WORK TO COMPLETE - The records below must be transcribed precisely and in full.

RECORDS FOR THE TASK -
------------------------------------------------

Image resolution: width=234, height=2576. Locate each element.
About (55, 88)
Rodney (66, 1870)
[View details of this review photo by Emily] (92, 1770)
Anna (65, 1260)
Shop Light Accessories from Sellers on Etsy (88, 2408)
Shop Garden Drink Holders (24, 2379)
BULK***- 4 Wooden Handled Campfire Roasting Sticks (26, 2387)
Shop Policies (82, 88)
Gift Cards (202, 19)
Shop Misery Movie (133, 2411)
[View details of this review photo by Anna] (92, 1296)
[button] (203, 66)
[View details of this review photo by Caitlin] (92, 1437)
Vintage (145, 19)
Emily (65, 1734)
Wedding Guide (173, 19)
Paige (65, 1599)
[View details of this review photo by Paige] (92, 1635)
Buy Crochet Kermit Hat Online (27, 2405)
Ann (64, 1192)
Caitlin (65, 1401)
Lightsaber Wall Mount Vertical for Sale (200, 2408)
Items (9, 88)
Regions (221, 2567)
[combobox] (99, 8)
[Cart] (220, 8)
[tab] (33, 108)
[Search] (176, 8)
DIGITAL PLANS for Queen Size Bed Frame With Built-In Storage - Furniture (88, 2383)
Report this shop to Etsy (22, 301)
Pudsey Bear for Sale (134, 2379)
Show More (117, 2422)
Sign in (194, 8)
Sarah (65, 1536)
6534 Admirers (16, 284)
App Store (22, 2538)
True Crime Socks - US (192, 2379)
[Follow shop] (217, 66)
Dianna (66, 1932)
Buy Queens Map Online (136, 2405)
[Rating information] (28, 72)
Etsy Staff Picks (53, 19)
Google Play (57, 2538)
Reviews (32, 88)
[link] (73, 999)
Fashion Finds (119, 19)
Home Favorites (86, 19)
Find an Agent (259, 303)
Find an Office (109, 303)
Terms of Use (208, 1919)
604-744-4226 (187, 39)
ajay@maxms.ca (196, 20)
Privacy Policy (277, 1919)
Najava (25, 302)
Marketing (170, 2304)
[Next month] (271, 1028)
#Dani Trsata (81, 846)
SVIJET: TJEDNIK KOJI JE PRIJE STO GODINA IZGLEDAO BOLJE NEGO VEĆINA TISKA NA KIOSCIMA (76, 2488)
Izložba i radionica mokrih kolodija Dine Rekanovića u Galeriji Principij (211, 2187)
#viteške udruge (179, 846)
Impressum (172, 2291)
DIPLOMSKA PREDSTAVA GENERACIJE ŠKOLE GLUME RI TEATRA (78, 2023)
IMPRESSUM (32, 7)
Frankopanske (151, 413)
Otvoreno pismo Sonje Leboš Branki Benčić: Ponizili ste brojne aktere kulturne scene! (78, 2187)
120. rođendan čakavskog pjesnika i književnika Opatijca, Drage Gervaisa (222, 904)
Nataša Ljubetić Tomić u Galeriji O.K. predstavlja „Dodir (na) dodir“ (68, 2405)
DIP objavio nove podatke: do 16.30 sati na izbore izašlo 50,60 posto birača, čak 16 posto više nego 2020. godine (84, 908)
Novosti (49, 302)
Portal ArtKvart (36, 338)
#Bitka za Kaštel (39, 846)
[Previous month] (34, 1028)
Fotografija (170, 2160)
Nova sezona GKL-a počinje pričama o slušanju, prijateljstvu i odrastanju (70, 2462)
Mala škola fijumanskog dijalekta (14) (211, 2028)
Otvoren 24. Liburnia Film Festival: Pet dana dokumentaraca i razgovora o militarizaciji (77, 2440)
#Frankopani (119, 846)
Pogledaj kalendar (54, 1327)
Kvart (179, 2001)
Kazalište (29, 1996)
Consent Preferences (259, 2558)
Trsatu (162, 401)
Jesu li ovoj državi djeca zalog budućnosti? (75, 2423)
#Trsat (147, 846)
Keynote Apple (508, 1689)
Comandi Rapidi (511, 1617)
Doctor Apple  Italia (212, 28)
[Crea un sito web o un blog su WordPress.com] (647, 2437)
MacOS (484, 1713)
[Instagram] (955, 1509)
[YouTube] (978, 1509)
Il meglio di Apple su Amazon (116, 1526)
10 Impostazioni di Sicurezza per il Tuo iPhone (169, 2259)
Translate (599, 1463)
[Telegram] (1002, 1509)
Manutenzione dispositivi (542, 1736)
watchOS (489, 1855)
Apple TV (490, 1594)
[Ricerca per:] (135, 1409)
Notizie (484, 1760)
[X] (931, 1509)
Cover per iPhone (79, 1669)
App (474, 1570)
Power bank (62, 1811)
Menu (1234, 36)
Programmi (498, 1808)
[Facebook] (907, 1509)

------------------------------------------------

TASK RESULT -
Image resolution: width=234, height=2576. Locate each element.
About (55, 88)
Rodney (66, 1870)
[View details of this review photo by Emily] (92, 1770)
Anna (65, 1260)
Shop Light Accessories from Sellers on Etsy (88, 2408)
Shop Garden Drink Holders (24, 2379)
BULK***- 4 Wooden Handled Campfire Roasting Sticks (26, 2387)
Shop Policies (82, 88)
Gift Cards (202, 19)
Shop Misery Movie (133, 2411)
[View details of this review photo by Anna] (92, 1296)
[button] (203, 66)
[View details of this review photo by Caitlin] (92, 1437)
Vintage (145, 19)
Emily (65, 1734)
Wedding Guide (173, 19)
Paige (65, 1599)
[View details of this review photo by Paige] (92, 1635)
Buy Crochet Kermit Hat Online (27, 2405)
Ann (64, 1192)
Caitlin (65, 1401)
Lightsaber Wall Mount Vertical for Sale (200, 2408)
Items (9, 88)
Regions (221, 2567)
[combobox] (99, 8)
[Cart] (220, 8)
[tab] (33, 108)
[Search] (176, 8)
DIGITAL PLANS for Queen Size Bed Frame With Built-In Storage - Furniture (88, 2383)
Report this shop to Etsy (22, 301)
Pudsey Bear for Sale (134, 2379)
Show More (117, 2422)
Sign in (194, 8)
Sarah (65, 1536)
6534 Admirers (16, 284)
App Store (22, 2538)
True Crime Socks - US (192, 2379)
[Follow shop] (217, 66)
Dianna (66, 1932)
Buy Queens Map Online (136, 2405)
[Rating information] (28, 72)
Etsy Staff Picks (53, 19)
Google Play (57, 2538)
Reviews (32, 88)
[link] (73, 999)
Fashion Finds (119, 19)
Home Favorites (86, 19)
Find an Agent (259, 303)
Find an Office (109, 303)
Terms of Use (208, 1919)
604-744-4226 (187, 39)
ajay@maxms.ca (196, 20)
Privacy Policy (277, 1919)
Najava (25, 302)
Marketing (170, 2304)
[Next month] (271, 1028)
#Dani Trsata (81, 846)
SVIJET: TJEDNIK KOJI JE PRIJE STO GODINA IZGLEDAO BOLJE NEGO VEĆINA TISKA NA KIOSCIMA (76, 2488)
Izložba i radionica mokrih kolodija Dine Rekanovića u Galeriji Principij (211, 2187)
#viteške udruge (179, 846)
Impressum (172, 2291)
DIPLOMSKA PREDSTAVA GENERACIJE ŠKOLE GLUME RI TEATRA (78, 2023)
IMPRESSUM (32, 7)
Frankopanske (151, 413)
Otvoreno pismo Sonje Leboš Branki Benčić: Ponizili ste brojne aktere kulturne scene! (78, 2187)
120. rođendan čakavskog pjesnika i književnika Opatijca, Drage Gervaisa (222, 904)
Nataša Ljubetić Tomić u Galeriji O.K. predstavlja „Dodir (na) dodir“ (68, 2405)
DIP objavio nove podatke: do 16.30 sati na izbore izašlo 50,60 posto birača, čak 16 posto više nego 2020. godine (84, 908)
Novosti (49, 302)
Portal ArtKvart (36, 338)
#Bitka za Kaštel (39, 846)
[Previous month] (34, 1028)
Fotografija (170, 2160)
Nova sezona GKL-a počinje pričama o slušanju, prijateljstvu i odrastanju (70, 2462)
Mala škola fijumanskog dijalekta (14) (211, 2028)
Otvoren 24. Liburnia Film Festival: Pet dana dokumentaraca i razgovora o militarizaciji (77, 2440)
#Frankopani (119, 846)
Pogledaj kalendar (54, 1327)
Kvart (179, 2001)
Kazalište (29, 1996)
Consent Preferences (259, 2558)
Trsatu (162, 401)
Jesu li ovoj državi djeca zalog budućnosti? (75, 2423)
#Trsat (147, 846)
Keynote Apple (508, 1689)
Comandi Rapidi (511, 1617)
Doctor Apple  Italia (212, 28)
[Crea un sito web o un blog su WordPress.com] (647, 2437)
MacOS (484, 1713)
[Instagram] (955, 1509)
[YouTube] (978, 1509)
Il meglio di Apple su Amazon (116, 1526)
10 Impostazioni di Sicurezza per il Tuo iPhone (169, 2259)
Translate (599, 1463)
[Telegram] (1002, 1509)
Manutenzione dispositivi (542, 1736)
watchOS (489, 1855)
Apple TV (490, 1594)
[Ricerca per:] (135, 1409)
Notizie (484, 1760)
[X] (931, 1509)
Cover per iPhone (79, 1669)
App (474, 1570)
Power bank (62, 1811)
Menu (1234, 36)
Programmi (498, 1808)
[Facebook] (907, 1509)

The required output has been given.